Many of Tufin’s large enterprise customers report that their internal audit requirements are more stringent and time consuming than external compliance mandates, and require customized reporting, which they often have to script themselves. Policy Orchestration solutions enable them to be much more agile – to the point where security no longer becomes a “showstopper.“
A successful and effective audit (one that actually improves security) requires a collaborative approach across Dev and infrastructure – having the needed data at hand ensures agility, which is crucial for embedding this into the continuous process.
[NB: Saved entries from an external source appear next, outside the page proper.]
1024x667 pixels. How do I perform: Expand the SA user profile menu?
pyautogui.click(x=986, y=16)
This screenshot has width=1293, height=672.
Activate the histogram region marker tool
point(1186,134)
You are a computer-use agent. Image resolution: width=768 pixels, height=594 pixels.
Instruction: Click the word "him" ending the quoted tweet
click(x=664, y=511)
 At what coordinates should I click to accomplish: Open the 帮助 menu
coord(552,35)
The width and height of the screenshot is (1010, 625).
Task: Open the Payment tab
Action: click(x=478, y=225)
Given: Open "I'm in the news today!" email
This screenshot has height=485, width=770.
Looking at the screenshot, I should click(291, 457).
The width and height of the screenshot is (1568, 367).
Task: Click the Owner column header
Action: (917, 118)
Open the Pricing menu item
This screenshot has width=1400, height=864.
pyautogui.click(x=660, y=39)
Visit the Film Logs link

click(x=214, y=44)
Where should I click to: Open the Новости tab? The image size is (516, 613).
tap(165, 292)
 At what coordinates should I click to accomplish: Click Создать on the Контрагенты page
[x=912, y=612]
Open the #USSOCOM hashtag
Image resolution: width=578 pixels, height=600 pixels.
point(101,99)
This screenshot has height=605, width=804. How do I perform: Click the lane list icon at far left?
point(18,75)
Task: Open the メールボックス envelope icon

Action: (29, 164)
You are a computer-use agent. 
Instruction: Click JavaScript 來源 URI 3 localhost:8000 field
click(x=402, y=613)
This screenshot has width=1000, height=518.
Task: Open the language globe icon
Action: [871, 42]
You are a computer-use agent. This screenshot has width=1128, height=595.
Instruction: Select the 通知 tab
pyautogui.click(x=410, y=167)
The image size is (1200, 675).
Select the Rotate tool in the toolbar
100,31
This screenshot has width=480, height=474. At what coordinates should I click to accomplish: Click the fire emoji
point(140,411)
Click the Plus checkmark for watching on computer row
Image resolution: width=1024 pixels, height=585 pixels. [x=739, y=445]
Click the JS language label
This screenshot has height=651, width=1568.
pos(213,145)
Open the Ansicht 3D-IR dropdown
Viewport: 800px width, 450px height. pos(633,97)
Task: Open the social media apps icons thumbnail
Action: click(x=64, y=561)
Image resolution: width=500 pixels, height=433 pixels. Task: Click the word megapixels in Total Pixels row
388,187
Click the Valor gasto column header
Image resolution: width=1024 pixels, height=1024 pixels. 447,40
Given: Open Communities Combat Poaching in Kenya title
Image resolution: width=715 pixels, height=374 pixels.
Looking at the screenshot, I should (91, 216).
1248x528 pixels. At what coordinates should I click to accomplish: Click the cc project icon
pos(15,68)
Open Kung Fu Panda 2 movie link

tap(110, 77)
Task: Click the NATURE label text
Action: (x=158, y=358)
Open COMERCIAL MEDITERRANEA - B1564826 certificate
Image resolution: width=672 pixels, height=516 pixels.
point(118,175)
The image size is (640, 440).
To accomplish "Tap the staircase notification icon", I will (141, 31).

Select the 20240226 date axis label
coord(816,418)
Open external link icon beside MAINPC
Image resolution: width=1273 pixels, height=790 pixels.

Server Migration: Many enterprises and service providers are currently tasked with server migrations to virtual data centers or cloud environments. The challenge they face is identifying the talkers, connections and protocols that are needed to maintain connectivity and business continuity. Firewall policies are often the best place to find this information because their important role in “attaching applications to the network”. However, it’s a labor intense task. Even if you have only 10 firewalls, with a few hundred rules and a thousand objects, identifying the flows is going to take a while. Now multiply that by 100 migrations per month – it’s virtually impossible.
However, once you automate the process, it becomes quite easy. With change automation in place, all you have to do is click “Find”, or, even better, call an API, and you will know the flows immediately.
Application Deployment: As most DevOps.com readers are (likely) well aware, when an Application team needs a connection opened to say, an LDAP database, they open a ticket with a business request: “I need to connect server A to LDAP database B.”
It’s the network guy (or gals) job to translate that request into a set of IP addresses that plot a secure, efficient network path that connects the database to the application. A week or so later, the requisite changes are made, and voilà, the application can leverage the LDAP database. Or not, and then the network team needs to re-trace its steps and figure out what the problem is.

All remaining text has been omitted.